I booked my taxi in advance as my CAPA London Study Abroad program instructed, so the very nice man was waiting just where the very nice email had said he would be with a very nice sign reading “HILLARY ANDERSON.” I thought to myself, Awesome! This is all stellar! And then I approached him and said hello. It took me no more than two seconds to realize the very nice man with the very nice sign spoke very nice Punjabi. But I speak English.

He took my bag cart from me and I followed him deliriously to his taxi. As he loaded my luggage, I went around to the passenger side door and waited for him to unlock the front doors. As I started to morph into a horse, falling asleep on my feet, the cab driver walked up next to me and held out the keys with a smile on his face. “You drive?” I tried to explain to him that I thought I’d hired a cab, not rented a car. I didn’t have a license to drive in England; I didn’t know how to drive in England; my city driving skills are horrible; didn’t I need insurance to do that... While he didn’t understand any of what I said, as I was explaining myself I did glance into the “passenger side door” long enough to notice the steering wheel in front of it. Whoops.

I smiled coyly and made my way to climb into the other side of the vehicle, where I sat awkwardly for the next hour or so, smiling and nodding at everything he said even when his inflection indicated questions. Finally he got to one I could understand: “You go out? Take trips here?”

“Yes!” I responded, “We’re going to opening weekend of Oktoberfest in Munich in a few weeks.”

Though I had not understood anything this man had said for the entire trip to this point, he very clearly answered, “Oh my god. So much penis.” I laughed as he went on to articulate, “German beer lots. Take long time to drink.”

I chuckled as we came to a traffic jam and found myself nodding off a bit. I woke an hour later to still be sitting with the man who spoke no English (except when he was talking about genitalia). I had no idea where we were, but the traffic looked quite monstrous and the language he was using, though still foreign, no longer had a sunshiny tone.

Months ago I decided to stay with a British family during my time in London, and we pulled up to my homestay at 1:30pm. Though my host mother, Sandra, could not be at the house for my arrival, her adult daughter, Liz, met me as the angry cab driver threw my bags onto the sidewalk and drove off in a huff.

To be quite honest, the day turns quite blurry after that.

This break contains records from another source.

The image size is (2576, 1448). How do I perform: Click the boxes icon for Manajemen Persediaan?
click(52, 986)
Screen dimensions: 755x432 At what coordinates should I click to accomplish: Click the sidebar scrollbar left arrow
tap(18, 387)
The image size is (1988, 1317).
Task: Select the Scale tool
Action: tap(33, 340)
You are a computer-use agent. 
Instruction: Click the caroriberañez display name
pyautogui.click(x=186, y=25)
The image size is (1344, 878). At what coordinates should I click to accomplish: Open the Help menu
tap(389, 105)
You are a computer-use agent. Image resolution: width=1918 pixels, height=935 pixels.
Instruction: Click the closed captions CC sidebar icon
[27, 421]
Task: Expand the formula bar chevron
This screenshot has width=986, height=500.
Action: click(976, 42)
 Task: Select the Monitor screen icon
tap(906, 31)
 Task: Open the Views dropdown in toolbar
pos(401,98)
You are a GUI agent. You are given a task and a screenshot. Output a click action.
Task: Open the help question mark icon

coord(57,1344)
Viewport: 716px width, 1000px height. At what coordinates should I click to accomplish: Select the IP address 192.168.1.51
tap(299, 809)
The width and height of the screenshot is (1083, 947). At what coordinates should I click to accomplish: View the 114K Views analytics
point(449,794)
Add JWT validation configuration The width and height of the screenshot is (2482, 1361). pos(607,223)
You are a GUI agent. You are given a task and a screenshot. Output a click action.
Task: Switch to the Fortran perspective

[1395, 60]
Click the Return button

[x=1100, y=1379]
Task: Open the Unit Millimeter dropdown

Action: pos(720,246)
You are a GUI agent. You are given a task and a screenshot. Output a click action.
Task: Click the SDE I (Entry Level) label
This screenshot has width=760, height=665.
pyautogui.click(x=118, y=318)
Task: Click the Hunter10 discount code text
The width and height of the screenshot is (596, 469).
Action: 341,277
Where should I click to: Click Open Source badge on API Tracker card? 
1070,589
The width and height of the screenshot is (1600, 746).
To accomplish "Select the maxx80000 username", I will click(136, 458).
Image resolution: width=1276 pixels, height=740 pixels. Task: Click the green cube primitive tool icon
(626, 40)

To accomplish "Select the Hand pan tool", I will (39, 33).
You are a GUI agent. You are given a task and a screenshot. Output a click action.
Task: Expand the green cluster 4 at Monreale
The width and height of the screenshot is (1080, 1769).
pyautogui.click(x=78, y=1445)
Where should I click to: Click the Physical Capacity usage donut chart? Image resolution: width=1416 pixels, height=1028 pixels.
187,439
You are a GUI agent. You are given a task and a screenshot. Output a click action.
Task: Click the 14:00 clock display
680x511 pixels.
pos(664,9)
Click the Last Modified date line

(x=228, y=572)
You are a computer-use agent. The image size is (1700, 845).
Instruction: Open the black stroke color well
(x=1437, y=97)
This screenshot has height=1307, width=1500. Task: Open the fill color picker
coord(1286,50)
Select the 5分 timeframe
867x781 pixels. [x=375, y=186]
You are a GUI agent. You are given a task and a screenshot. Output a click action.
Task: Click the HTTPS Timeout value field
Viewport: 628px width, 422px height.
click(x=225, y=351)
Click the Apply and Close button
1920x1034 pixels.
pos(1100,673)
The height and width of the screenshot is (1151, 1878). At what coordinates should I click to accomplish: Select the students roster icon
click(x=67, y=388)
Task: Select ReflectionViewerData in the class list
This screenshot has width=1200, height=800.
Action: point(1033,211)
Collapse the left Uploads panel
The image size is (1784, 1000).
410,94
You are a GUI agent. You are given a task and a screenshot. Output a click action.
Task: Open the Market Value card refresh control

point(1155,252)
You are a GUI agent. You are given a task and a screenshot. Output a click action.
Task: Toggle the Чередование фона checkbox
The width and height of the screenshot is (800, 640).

I talked with Liz about her DJing career and I think I may have agreed to something about salsa dancing classes? I make wonderful decisions when I don’t sleep. But she was wonderful, energetic, and so welcoming that I did not feel awkward at all coming into a stranger's home to live. I later met my host mom, Sandra, who is an adorable English woman who writes, tries to feed everyone she meets, and lives life being a generally awesome person. She took me for my very first English scone (pronounced “scon” here) in attempts to keep me awake for the afternoon. The awake part was painful, but the scone was more amazing than I have words to say. It was a thick biscuit-like conconction with raisins in it, and I am absolutely in love. Whoever said English food is terrible CLEARLY did not try the scones.

We had some coffee, and then some tea, and then some more coffee, and somehow I managed to stay awake the entire afternoon and evening. I unpacked my two suitcases into a very lovely room in Sandra’s home and we had a wonderful meal of salmon and sweet potatoes that night. I made it to 7pm, showered, and ended my first day in London dreaming of scones and having everyone I love come see how wonderful this place is.